NIS2 compliance checklist: what a company really needs to do

Practical guide to NIS2 compliance: operational checklist, essential controls, governance, incident response, and business continuity.

NIS2 is not tackled with a PDF checklist found online

Many companies look for a simple list to check off.

The reality is different.

The NIS2 directive requires a structural approach to security, not a formal document to be filed away.

It requires an operational vision.

First of all, it is necessary to understand if the company is involved directly or indirectly.

Sector, size, dependencies, and role in the supply chain make the difference.

Without this analysis, everything else risks being useless.

Management must be involved.

Security is no longer just a technical issue.

Clear roles, defined responsibilities, and real decision-making capacity are needed.

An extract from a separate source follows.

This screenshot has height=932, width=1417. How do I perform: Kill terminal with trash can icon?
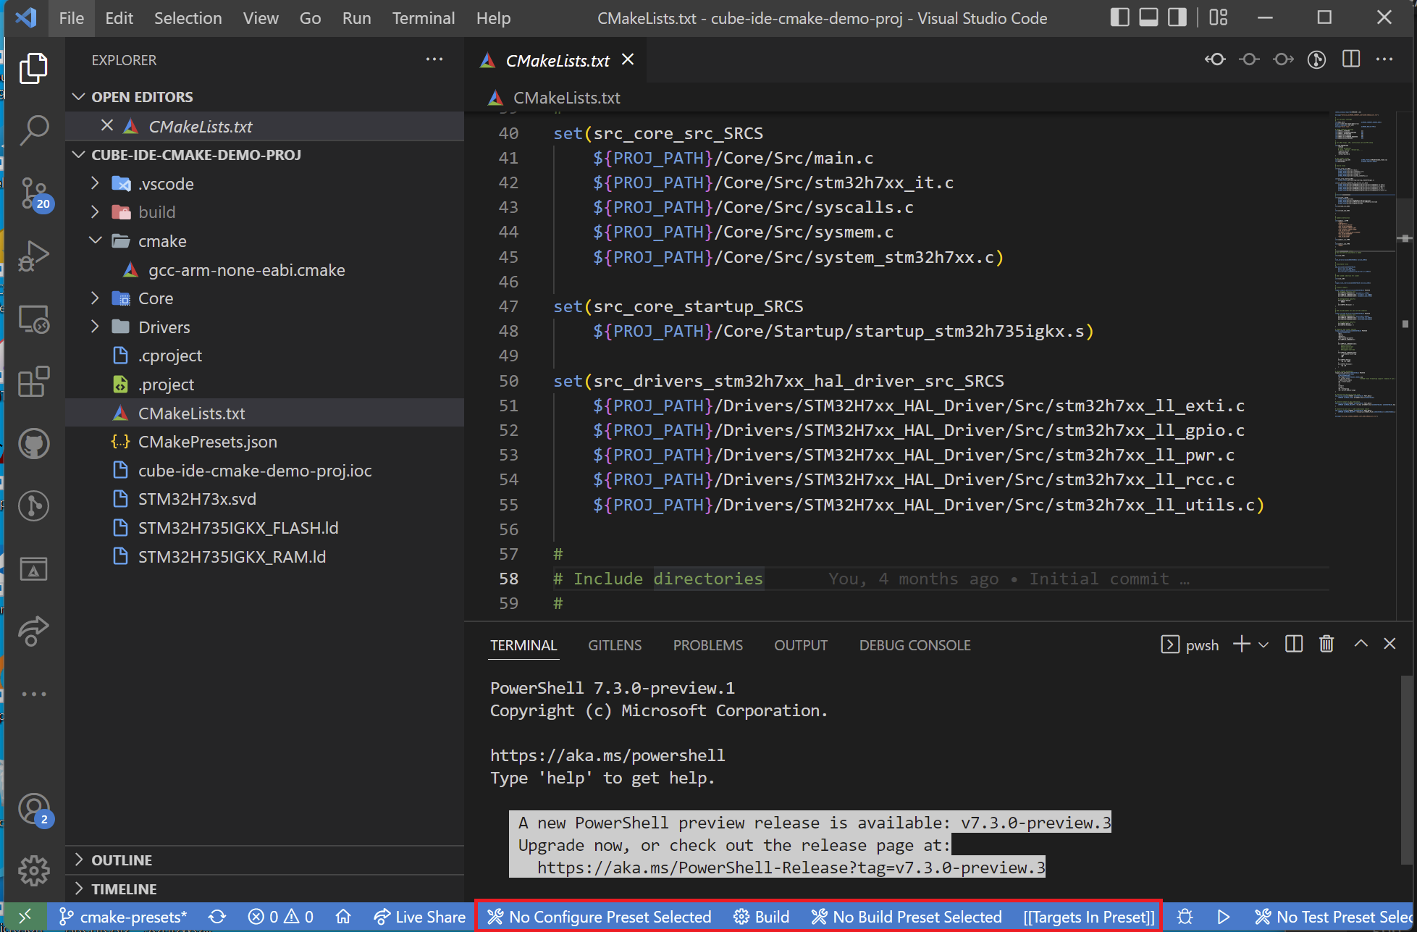pos(1326,644)
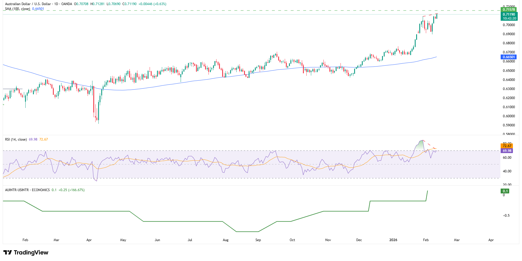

You need to know what to do when something happens.

Not during.

Before.

An incident response plan with precise processes, escalations, and responsibilities is required.

Backups must actually exist, be verified, and be usable.

Disaster recovery is not theory:

it is real-time restart capacity.

How long can the company stay down?

Which processes are critical?

Who decides during a crisis?

This is where resilience is measured.

MFA, privileges, users, remote access, forgotten accounts.

Many attacks start right here.

Partners also become a risk.

Supplier security is part of corporate security.

An initial audit is not enough.

Continuous control, visibility, and reaction capacity are needed.

The right question is not:

“do we have a checklist?”

but:

“if something happens tomorrow, are we truly ready?”